STORY 3 ITEM 15

 

 

 

 

 

 

 

 

 

 

 

(Left to right) Kirsten Johnson, SFU Creative Services web designer and two SFU education profs, Diane Dagenais and Kelleen Toohey, demonstrate how a new multilingual learning website and app work.

 

WITH national Family Literacy Day around the corner, two Simon Fraser University education researchers’ success in engaging children in multilingual learning is timely and remarkable.

Kelleen Toohey’s and Diane Dagenais’ creation of ScribJab, a combined website and iPad application for language learners, is helping kids publish on-line books in multiple languages, including Arabic, Punjabi, Japanese, Chinese, German, Korean and Vietnamese. So far they’ve published 30 books of stories.

Built with the help of technical developers at SFU Creative Services, ScribJab allows users to create and share digital stories in any language. It can be accessed via a website on any computer or the free iPad app designed by Toohey and Dagenais, available at the APP store.

“In 2010, a group of Grade 4 and 5 children at a Surrey school wrote the first books on ScribJab,” says Toohey, who teaches and researches English learning, multiculturalism and literacy.

“Their teacher had them write books of stories about their grandparents’ childhood that could be read to younger children by their grandparents. The child authors based their stories on conversations with their own grandparents.”

“The child authors were all fiercely proud of their online books,” notes Dagenais, a former elementary school teacher with extensive expertise on French immersion programs.

“ScribJab promotes multilingualism by building recognition that many school kids and their relatives are now multilingual, and that multilingualism is a resource that should be praised and fostered.

“This multilingual language learning program also helps young Aboriginal students and minority-language speaking children reconnect with their often lost ancestral languages. Research shows that such reconnection inspires higher educational achievements and self-esteem among these students.”

With the supervision of teachers or parents, ScribJab invites kids into the online world’s first open source environment where they can type in, illustrate and narrate stories and share them with students globally.

Users must create their initial story in one of Canada’s official languages, English or French, and are then encouraged to translate it into another language with the help of parents, teachers and myriad online resources.

ScribJab’s primary funder Canadian Heritage collaborated with Decoda Literacy Solutions and SFU’s Faculty of Education on the program’s development.
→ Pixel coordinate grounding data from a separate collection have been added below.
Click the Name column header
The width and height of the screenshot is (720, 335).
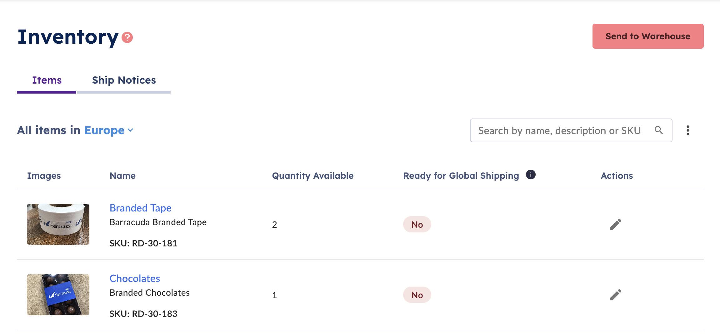[x=123, y=176]
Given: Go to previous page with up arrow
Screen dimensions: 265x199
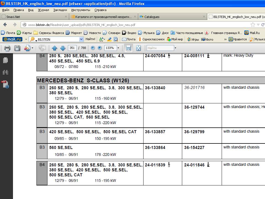Looking at the screenshot, I should coord(54,48).
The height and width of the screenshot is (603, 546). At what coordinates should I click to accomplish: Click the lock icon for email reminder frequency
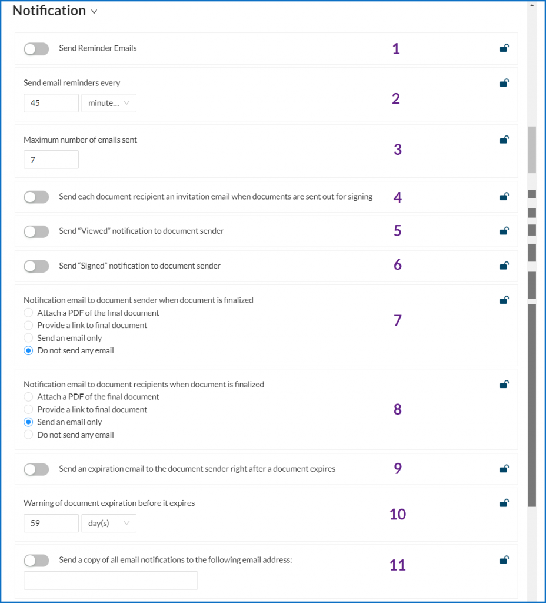pyautogui.click(x=504, y=82)
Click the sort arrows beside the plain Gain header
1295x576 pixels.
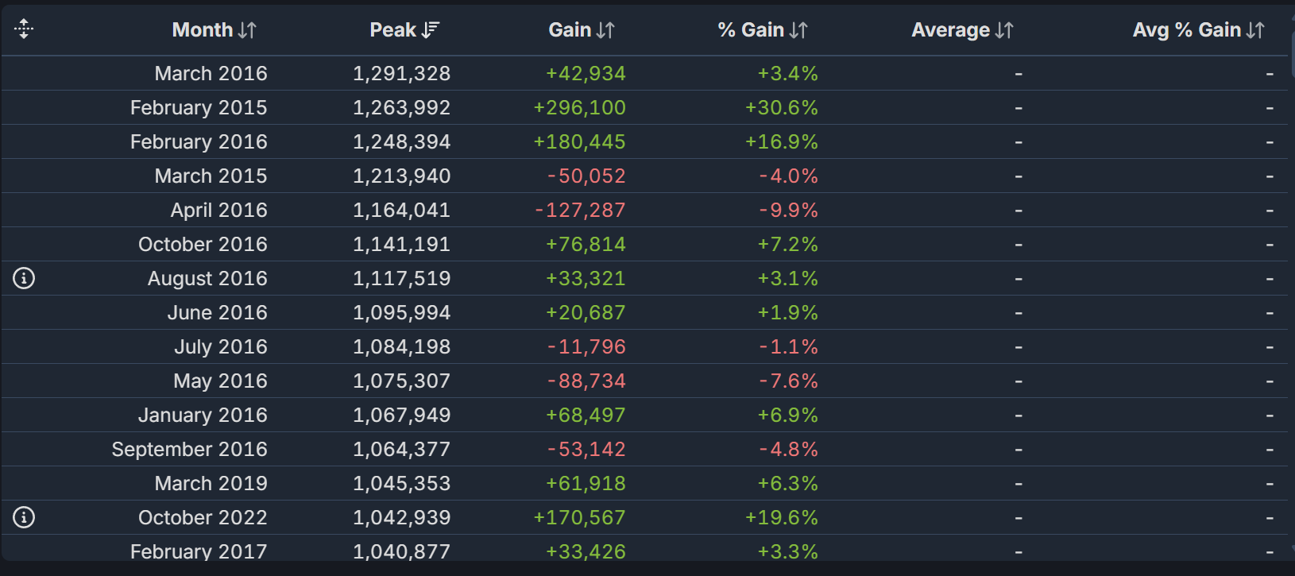tap(605, 30)
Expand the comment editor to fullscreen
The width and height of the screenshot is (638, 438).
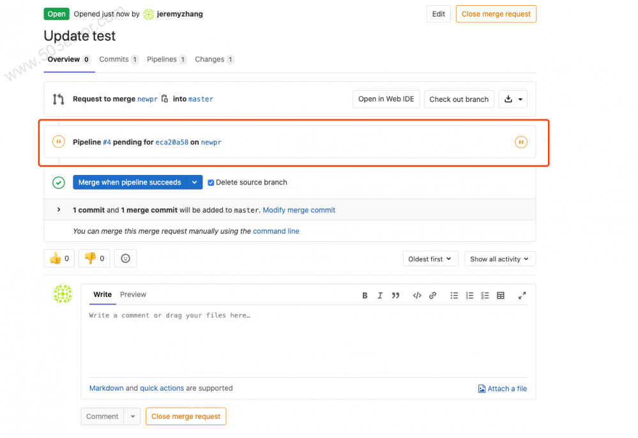pos(522,295)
All books—written in English or French—are translatable into other languages.

“We believe that children learn second languages faster and better if they have a strong foundation in their first language,” says Toohey. “We also believe that valuing languages other than English or French is important for the development of children who grow up in multilingual homes, whether they know their heritage languages or not.”

Possible student scenario: Using the ScribJab application and an iPad (or via the website on computer), 10-year-old Maria can produce a digital story first in English or French and translate it into another language. She can create illustrations and narrations to go with them. After getting her parents’ or teacher’s permission to use ScribJab, Maria writes directly on the site and translates her initial story using resources at hand. An adult monitor reviews her story before it is posted. Maria will be able to read and comment on other kids’ posted stories.

Kelleen Toohey co-wrote a paper about the first books posted on ScribJab, published in the Harvard Educational Review: 2010 Volume 80 (2) 221-241. The title of the paper is Representing family: Community funds of knowledge, bilingualism and multimodality.

Toohey says, “We have heard that some teachers have used the app with older students. They ask high school students whose first language isn’t English to write down everything they know about a science topic, for example, in their first language, and illustrate the topic. The teachers then supply the English words for translation. This isn’t what the site was designed for but it’s a cool way to use it.”

She adds, “When I demonstrated the program to a teacher at a Tibetan school in India, he was able to push a button on a computer to access the Tibetan alphabet and translate what he’d written. There are now stories on ScribJab in Mandarin and Arabic, using characters accessed on a computer.”